The sixth and final chapter is a science-fiction novella describing the day in the life (in 2073) of a high dignitary of the Eurosiberian federation. The first quarter of the 21st century has witnessed natural and human induced cataclysms. Europe has been able to rise again drawing on constructivist and vitalistic principles, supported by national-populist Slavic governments in war with Islamic invaders between 2014 and 2028. The new nomos of the Earth dreamed by Faye gravitates around great ethnically centered continental blocs.
This provocative book will excite the post-modernist imagination. Unfortunately, some of the arguments are hide bound to the present. Guillaume Faye can’t get away from the belief in the importance and future of nationalism, in this case a nationalism with continental dimensions. Arguing that to be nationalist today is to give to the word “nationalism” its original etymological meaning: namely to defend one native people, is disingenuous nonsense. Faye confuses nationalism, a wholly modern concept, with populism, which has always existed, even when today the crowd and the mob are tending to replace the people as the driving force behind it. So to write, as Faye does, that “being a nationalist today is to become aware of the dimension of a European people which indeed exits, is threatened and is not so far prepared to defend itself politically” reveals a peremptory reductionism. Does a European people and hence a European nation really exist? Certainly there are European peoples living on the continent of Europe for the most part with a common recent ethnic ancestry, who share the same civilization and await the same historical destiny. But this very diversity is not compatible with a political construct based on a “European nationalism, democratic and federal.” Moreover, Faye’s ethnically homogeneous regional areas is in hopeless contradiction with the archeo-futurist notion of Empire. It is time that other words are found, which bring archaisms into the future, words such as peoples, communities, homeland and province. Whatever Faye insists to the contrary, his archeo-futurism will be a multi-cultural melting pot.

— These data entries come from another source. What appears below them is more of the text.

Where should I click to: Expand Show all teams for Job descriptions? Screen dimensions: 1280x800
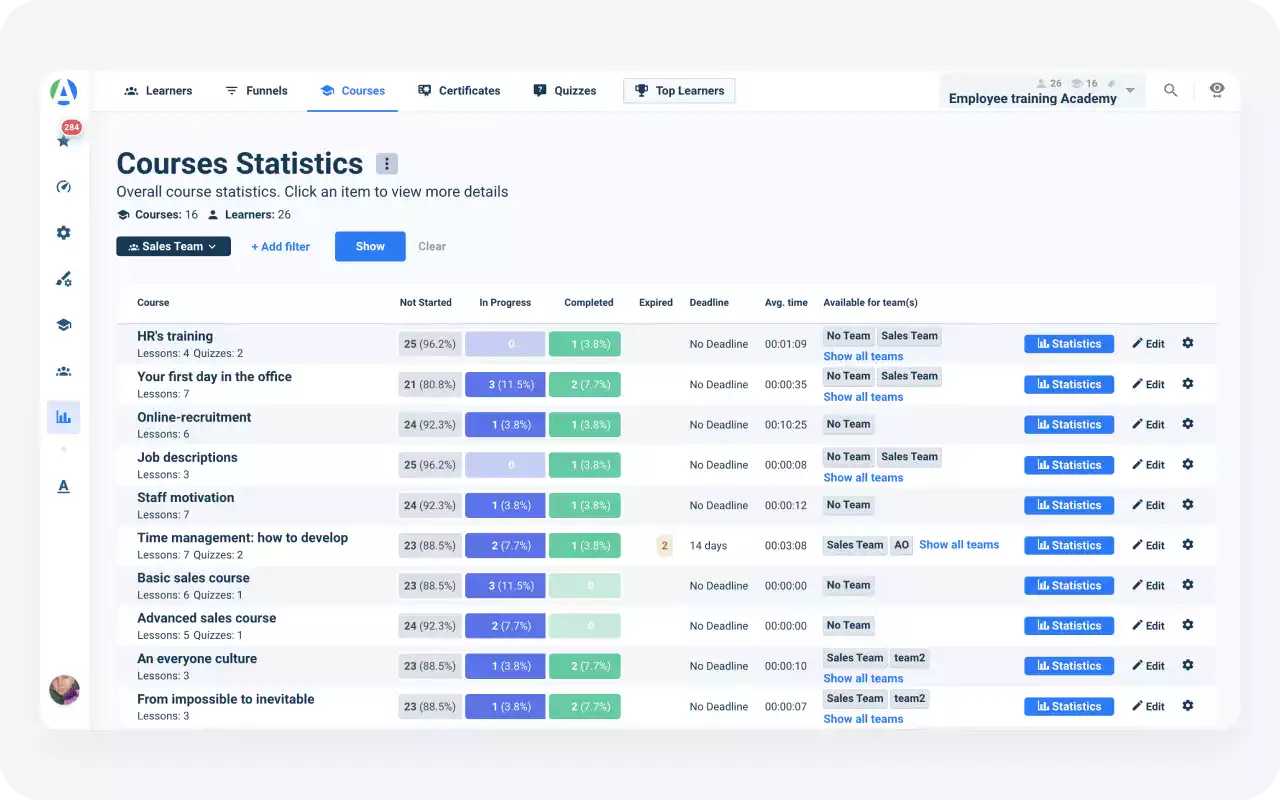pos(863,478)
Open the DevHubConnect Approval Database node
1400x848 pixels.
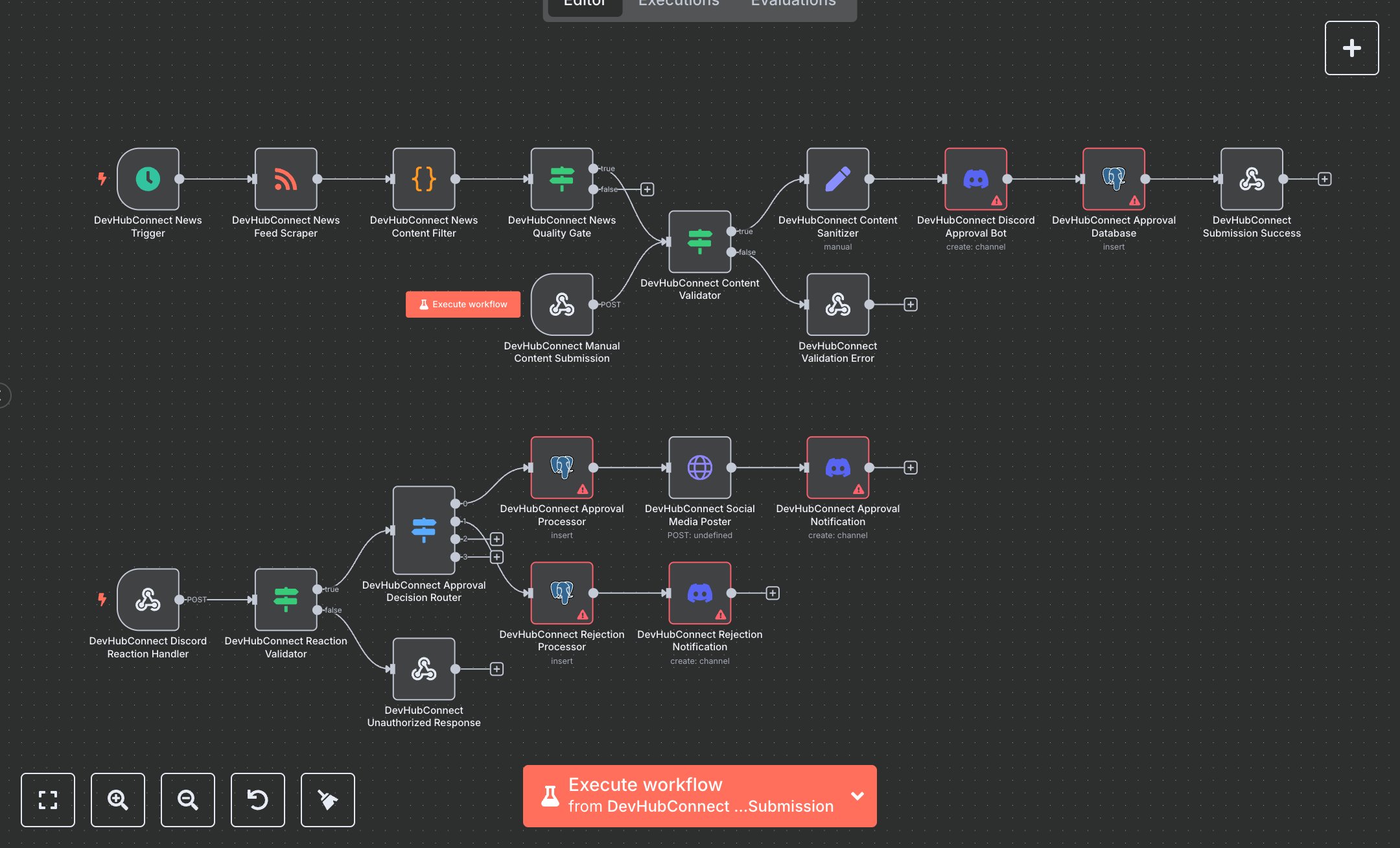1114,179
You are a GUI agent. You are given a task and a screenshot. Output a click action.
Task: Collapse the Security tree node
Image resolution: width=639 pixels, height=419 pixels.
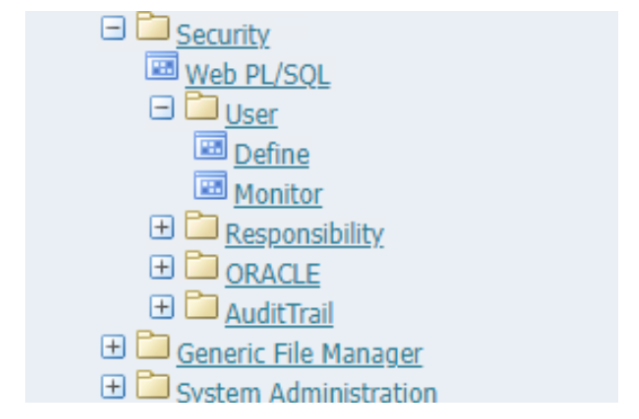click(x=113, y=28)
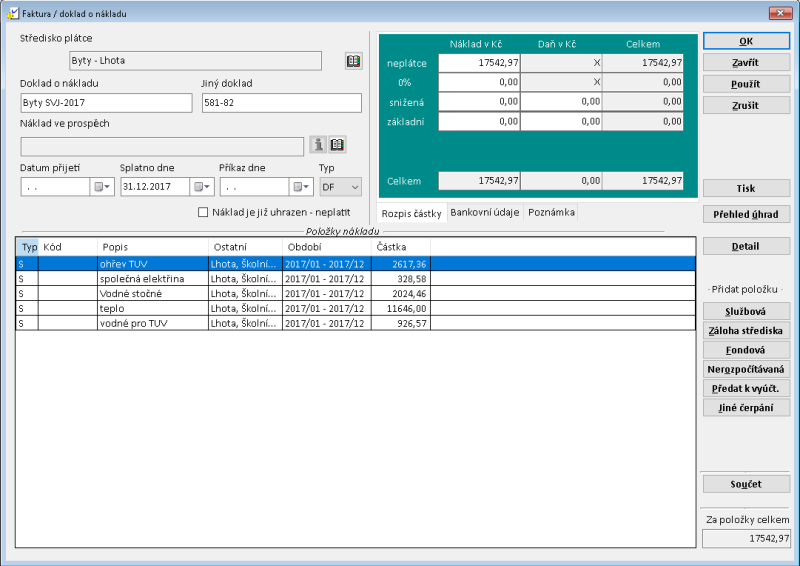
Task: Click the info icon beside Náklad ve prospěch
Action: click(x=316, y=145)

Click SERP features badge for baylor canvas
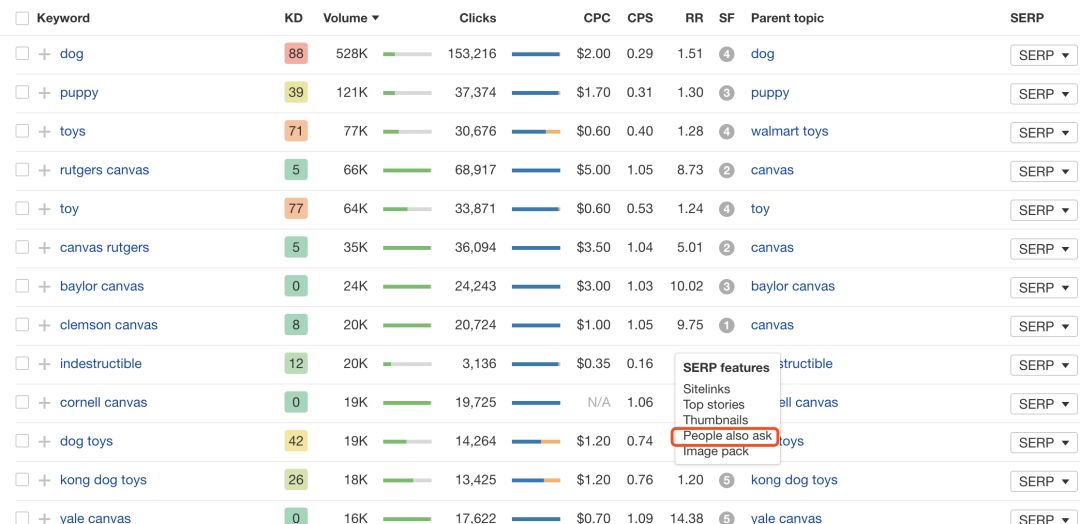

Guillaume Faye sees Islam as a major threat to Europe. This Islamophophia is quite surprising, for unless Faye is suggesting the non too realistic crusade against all the Muslims of the world, with the purpose of extirpating the “religion of the Prophet,” Europe has to accept the geopolitical proximity of Islamic lands on the south coast of the Mediterranean. If it is necessary as Faye puts it to, “become aware of our responsibilities, to rediscover the taste for power,” then Islam is an adjuvant. The author forgets that under the yoke of Saracen and Tartar, the Spaniard and the Russian receptively found the way to a new Renaissance which was to transform them into Empire builders.
L’Archéofuturisme will scandalize the naive dreamers who believe that we are approaching the Golden Age of prosperity and brotherly love. He will shake those who are not familiar with the theses in his first book, Le Système à tuer les peuples. The contents of L’Archéofuturisme are subversive, because, as the author writes, “we now own the monopoly of alternative thinking, the monopoly of rebel thinking.”